Bullying
El bullying o acoso escolar se manifiesta a través de múltiples conductas como insultar, agredir físicamente, faltar al respeto, coaccionar, intimidar, ser cruel con el otro, poner motes, excluir o aislar socialmente, hablar mal del otro para modificar la visión de los demás y estimular su maltrato… Cabe destacar que, para hablar de acoso escolar, el hostigamiento ha de ser intencionado y continuado, es decir, no debe confundirse con un problema puntual entre escolares.
Además, se debe tener en cuenta que si bien es una situación que se origina en el colegio o instituto, tiene lugar también en diferentes contextos fuera del ámbito escolar: en la calle, en un parque, en actividades extraescolares, en una celebración en un domicilio… Sin olvidarnos, hoy por hoy especialmente, del entorno online, del ciberbullying o ciberacoso, al tener lugar el acoso al menor a través de las redes sociales o aplicaciones de mensajería instantánea como WhatsApp.
El bullying puede generar diversos trastornos psicológicos, en diferentes grados, y en los casos más graves puede provocar incluso intentos de suicidio por parte de la víctima. Es por ello muy importante la prevención y detección precoz de este tipo de acoso en los más jóvenes, con el fin de minimizar sus consecuencias.
Entre los trastornos psicológicos que puede ocasionar el acoso escolar en la víctima destacan:
- Dificultad para establecer relaciones sociales, dadas las malas experiencias vividas, les cuesta establecer relaciones interpersonales, puesto que no confían en los demás.
- Aislamiento social, en los casos más graves, el menor puede cerrarse por completo y aislarse de todo su entorno social.
- Trastornos del estado del ánimo, con tendencia a la apatía, a la tristeza, y especialmente a la irritabilidad, el enfado…
- Trastornos de ansiedad, provocados por la frustración, el sentimiento de impotencia, el miedo, la desconfianza…
- Trastornos depresivos, teniendo en cuenta que niños y adolescentes muestran síntomas como la irritabilidad y el enfado, y no necesariamente la tristeza o decaimiento que caracteriza la depresión adulta.
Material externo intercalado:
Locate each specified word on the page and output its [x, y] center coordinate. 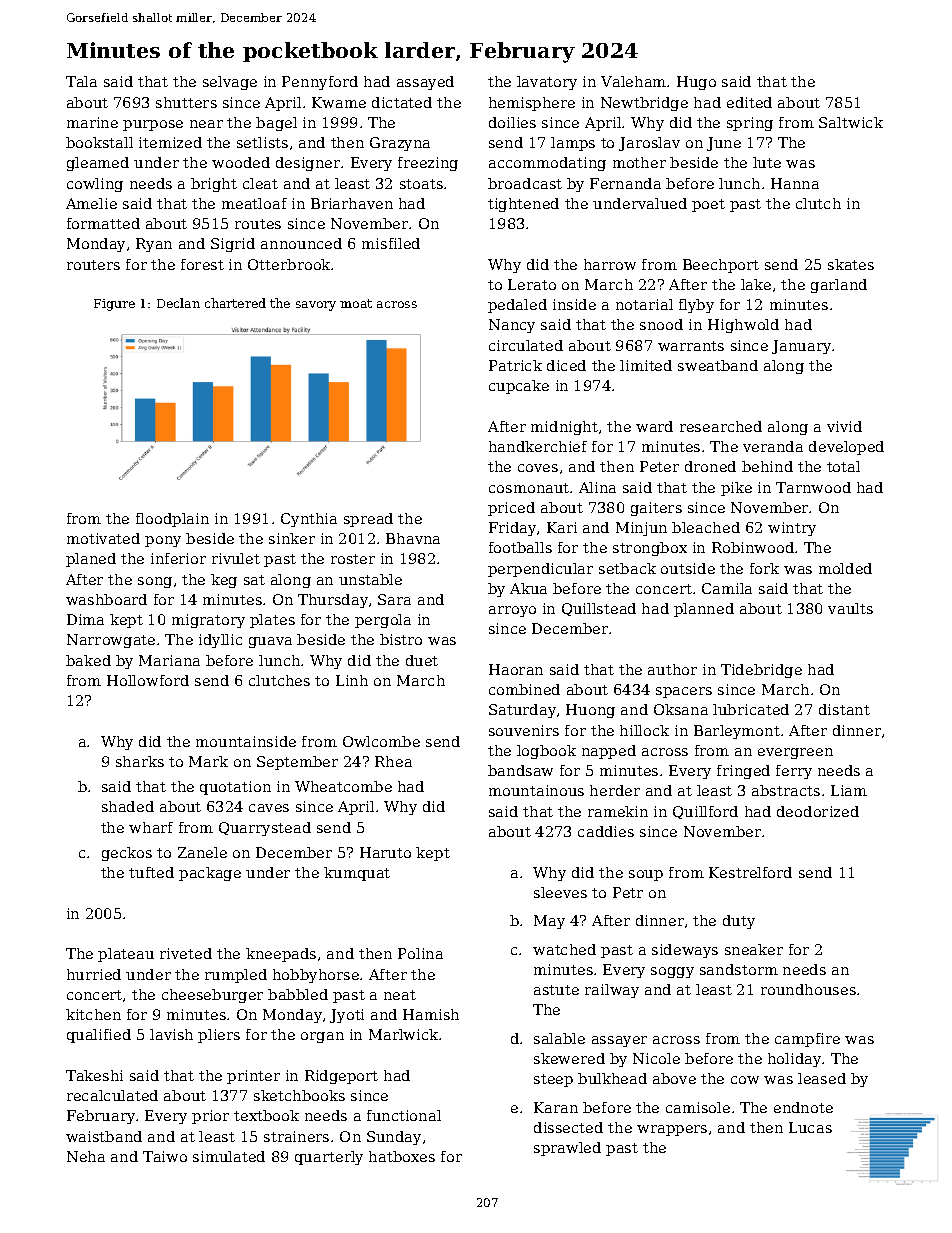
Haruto [385, 852]
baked [88, 660]
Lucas [810, 1127]
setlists [262, 142]
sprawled [567, 1149]
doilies [512, 122]
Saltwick [851, 122]
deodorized [818, 811]
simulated [229, 1156]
- Afectación de la autoestima y el autoconcepto (la opinión de uno mismo), puesto que las víctimas acaban infravalorándose y llegan a creer realmente que son peores que los demás.
- Disminución de la atención, concentración y rendimiento escolar, lógicamente el sufrimiento psicológico que provoca el acoso a las víctimas influye en múltiples facetas de su vida, con especial énfasis en todo lo que tenga que ver con el entorno académico.
- Trastornos de alimentación, como la anorexia o la bulimia, muy relacionado con la falta de autoestima.
- Somatizaciones, dolencias físicas sin una causa médica aparente, principalmente vómitos y dolor abdominal o de cabeza.
- Trastornos del sueño, insomnio, pesadillas, despertarse a menudo…
- Trastorno de Estrés Postraumático (TEPT), reacción psicológica muy intensa a una situación altamente estresante y traumática.